Of the lines in the data below, write out exactly those from the one holding "Lösung von Dr. DSGVO (147, 2480)" through the one holding "Customer Data Requests (55, 2444)", both included.

(Stored records)
============
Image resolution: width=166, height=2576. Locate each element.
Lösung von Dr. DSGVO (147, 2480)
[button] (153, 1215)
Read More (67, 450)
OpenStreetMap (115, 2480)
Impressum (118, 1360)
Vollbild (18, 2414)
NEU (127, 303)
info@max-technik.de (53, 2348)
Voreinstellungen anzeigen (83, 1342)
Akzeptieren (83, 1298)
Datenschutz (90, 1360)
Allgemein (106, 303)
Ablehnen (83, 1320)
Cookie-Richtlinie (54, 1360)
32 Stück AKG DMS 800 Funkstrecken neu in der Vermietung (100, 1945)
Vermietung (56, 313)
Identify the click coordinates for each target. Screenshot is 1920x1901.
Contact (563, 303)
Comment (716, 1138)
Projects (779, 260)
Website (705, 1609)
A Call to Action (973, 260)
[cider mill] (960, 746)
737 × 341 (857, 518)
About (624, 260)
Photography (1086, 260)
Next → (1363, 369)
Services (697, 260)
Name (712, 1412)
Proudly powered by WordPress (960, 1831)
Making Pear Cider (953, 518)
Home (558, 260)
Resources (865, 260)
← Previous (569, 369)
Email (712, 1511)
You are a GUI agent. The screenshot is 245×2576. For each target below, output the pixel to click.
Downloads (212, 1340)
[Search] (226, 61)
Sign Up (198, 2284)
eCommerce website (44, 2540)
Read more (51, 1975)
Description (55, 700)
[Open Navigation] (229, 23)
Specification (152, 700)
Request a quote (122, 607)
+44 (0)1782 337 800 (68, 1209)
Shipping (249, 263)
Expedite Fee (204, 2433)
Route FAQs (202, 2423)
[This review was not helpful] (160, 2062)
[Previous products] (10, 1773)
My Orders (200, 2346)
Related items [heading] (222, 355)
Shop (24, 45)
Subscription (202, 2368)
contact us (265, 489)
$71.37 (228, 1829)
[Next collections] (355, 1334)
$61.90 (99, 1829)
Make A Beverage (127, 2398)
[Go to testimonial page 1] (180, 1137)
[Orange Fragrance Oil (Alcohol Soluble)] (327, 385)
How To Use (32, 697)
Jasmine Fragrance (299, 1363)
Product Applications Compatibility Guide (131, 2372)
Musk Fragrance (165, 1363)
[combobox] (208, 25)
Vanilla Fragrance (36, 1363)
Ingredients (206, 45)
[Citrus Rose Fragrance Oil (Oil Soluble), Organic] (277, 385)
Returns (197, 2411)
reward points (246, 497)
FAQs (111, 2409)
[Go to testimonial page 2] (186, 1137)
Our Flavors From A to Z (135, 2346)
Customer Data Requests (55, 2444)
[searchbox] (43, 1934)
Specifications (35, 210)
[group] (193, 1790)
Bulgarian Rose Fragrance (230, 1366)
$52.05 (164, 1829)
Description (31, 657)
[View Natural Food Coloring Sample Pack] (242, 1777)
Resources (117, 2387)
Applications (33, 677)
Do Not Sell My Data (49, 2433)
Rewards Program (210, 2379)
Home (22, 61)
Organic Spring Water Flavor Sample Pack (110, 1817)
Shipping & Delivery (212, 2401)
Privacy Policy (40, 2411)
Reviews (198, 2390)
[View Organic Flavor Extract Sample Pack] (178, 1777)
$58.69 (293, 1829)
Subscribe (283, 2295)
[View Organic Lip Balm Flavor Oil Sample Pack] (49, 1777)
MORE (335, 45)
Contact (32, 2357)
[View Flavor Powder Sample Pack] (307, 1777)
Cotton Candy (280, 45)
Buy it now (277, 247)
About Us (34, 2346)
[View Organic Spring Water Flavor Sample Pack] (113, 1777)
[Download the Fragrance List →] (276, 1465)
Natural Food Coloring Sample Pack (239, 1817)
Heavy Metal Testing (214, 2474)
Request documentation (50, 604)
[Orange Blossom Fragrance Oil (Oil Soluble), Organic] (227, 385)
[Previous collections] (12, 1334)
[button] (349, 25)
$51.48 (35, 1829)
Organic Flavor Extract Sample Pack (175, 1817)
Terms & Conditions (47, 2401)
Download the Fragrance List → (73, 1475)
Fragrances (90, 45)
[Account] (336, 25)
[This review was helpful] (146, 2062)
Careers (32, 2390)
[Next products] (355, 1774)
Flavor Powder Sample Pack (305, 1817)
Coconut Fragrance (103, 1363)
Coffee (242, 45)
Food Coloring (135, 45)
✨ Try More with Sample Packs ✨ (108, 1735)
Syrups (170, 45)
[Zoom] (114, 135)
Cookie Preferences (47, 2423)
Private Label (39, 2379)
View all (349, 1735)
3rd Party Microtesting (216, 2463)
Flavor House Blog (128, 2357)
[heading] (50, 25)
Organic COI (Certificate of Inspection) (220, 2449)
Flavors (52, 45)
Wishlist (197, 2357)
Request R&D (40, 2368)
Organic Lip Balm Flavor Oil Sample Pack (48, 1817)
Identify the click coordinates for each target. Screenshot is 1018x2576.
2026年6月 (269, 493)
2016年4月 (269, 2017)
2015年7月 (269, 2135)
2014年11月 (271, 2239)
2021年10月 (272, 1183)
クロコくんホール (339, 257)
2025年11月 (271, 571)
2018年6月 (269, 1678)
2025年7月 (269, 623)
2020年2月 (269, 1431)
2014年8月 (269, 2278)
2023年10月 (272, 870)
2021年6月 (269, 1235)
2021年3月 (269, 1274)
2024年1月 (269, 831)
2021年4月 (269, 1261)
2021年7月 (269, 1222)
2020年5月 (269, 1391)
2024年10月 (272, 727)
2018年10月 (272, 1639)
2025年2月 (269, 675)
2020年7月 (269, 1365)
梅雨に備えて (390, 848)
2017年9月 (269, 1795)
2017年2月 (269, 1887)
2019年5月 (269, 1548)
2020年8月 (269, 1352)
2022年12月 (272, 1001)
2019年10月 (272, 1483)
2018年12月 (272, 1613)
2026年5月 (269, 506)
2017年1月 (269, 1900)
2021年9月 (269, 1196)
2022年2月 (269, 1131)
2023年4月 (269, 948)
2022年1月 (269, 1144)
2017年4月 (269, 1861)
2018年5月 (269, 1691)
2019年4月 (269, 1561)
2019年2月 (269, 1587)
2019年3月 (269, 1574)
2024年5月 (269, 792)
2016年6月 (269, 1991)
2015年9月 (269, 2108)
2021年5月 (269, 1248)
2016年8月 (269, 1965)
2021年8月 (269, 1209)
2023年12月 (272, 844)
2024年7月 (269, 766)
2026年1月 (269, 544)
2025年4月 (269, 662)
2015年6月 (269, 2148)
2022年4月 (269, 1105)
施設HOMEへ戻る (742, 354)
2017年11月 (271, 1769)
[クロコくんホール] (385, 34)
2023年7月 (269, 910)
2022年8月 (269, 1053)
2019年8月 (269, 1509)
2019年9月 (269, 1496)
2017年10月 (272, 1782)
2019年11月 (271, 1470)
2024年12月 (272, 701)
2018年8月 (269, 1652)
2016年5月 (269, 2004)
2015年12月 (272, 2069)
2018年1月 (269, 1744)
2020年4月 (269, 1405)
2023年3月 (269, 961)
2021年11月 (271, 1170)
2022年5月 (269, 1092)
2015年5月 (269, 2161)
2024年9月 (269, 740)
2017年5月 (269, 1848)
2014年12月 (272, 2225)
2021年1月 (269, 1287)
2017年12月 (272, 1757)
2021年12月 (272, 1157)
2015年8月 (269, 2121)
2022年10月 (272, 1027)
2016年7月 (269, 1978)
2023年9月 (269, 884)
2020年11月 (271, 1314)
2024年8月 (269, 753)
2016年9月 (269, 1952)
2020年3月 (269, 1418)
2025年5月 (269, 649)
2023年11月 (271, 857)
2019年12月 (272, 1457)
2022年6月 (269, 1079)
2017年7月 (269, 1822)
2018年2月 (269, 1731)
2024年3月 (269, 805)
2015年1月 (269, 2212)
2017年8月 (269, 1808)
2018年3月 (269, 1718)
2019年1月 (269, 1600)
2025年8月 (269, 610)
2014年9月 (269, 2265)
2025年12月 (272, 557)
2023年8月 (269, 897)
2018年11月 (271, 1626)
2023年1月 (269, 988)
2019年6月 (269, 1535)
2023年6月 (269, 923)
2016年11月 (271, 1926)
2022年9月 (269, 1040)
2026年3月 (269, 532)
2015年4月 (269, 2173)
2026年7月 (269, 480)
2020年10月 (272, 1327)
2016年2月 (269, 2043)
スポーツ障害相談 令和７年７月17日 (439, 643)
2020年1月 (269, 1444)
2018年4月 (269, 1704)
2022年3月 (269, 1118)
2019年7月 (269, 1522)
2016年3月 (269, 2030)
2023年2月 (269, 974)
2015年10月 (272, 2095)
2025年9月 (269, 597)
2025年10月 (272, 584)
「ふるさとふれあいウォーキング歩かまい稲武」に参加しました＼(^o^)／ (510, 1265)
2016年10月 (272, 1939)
============
RESPONSE BOX >>
Lösung von Dr. DSGVO (147, 2480)
[button] (153, 1215)
Read More (67, 450)
OpenStreetMap (115, 2480)
Impressum (118, 1360)
Vollbild (18, 2414)
NEU (127, 303)
info@max-technik.de (53, 2348)
Voreinstellungen anzeigen (83, 1342)
Akzeptieren (83, 1298)
Datenschutz (90, 1360)
Allgemein (106, 303)
Ablehnen (83, 1320)
Cookie-Richtlinie (54, 1360)
32 Stück AKG DMS 800 Funkstrecken neu in der Vermietung (100, 1945)
Vermietung (56, 313)
Identify the click coordinates for each target. Screenshot is 1920x1901.
Contact (563, 303)
Comment (716, 1138)
Projects (779, 260)
Website (705, 1609)
A Call to Action (973, 260)
[cider mill] (960, 746)
737 × 341 (857, 518)
About (624, 260)
Photography (1086, 260)
Next → (1363, 369)
Services (697, 260)
Name (712, 1412)
Proudly powered by WordPress (960, 1831)
Making Pear Cider (953, 518)
Home (558, 260)
Resources (865, 260)
← Previous (569, 369)
Email (712, 1511)
You are a GUI agent. The screenshot is 245×2576. For each target below, output the pixel to click.
Downloads (212, 1340)
[Search] (226, 61)
Sign Up (198, 2284)
eCommerce website (44, 2540)
Read more (51, 1975)
Description (55, 700)
[Open Navigation] (229, 23)
Specification (152, 700)
Request a quote (122, 607)
+44 (0)1782 337 800 (68, 1209)
Shipping (249, 263)
Expedite Fee (204, 2433)
Route FAQs (202, 2423)
[This review was not helpful] (160, 2062)
[Previous products] (10, 1773)
My Orders (200, 2346)
Related items [heading] (222, 355)
Shop (24, 45)
Subscription (202, 2368)
contact us (265, 489)
$71.37 (228, 1829)
[Next collections] (355, 1334)
$61.90 (99, 1829)
Make A Beverage (127, 2398)
[Go to testimonial page 1] (180, 1137)
[Orange Fragrance Oil (Alcohol Soluble)] (327, 385)
How To Use (32, 697)
Jasmine Fragrance (299, 1363)
Product Applications Compatibility Guide (131, 2372)
Musk Fragrance (165, 1363)
[combobox] (208, 25)
Vanilla Fragrance (36, 1363)
Ingredients (206, 45)
[Citrus Rose Fragrance Oil (Oil Soluble), Organic] (277, 385)
Returns (197, 2411)
reward points (246, 497)
FAQs (111, 2409)
[Go to testimonial page 2] (186, 1137)
Our Flavors From A to Z (135, 2346)
Customer Data Requests (55, 2444)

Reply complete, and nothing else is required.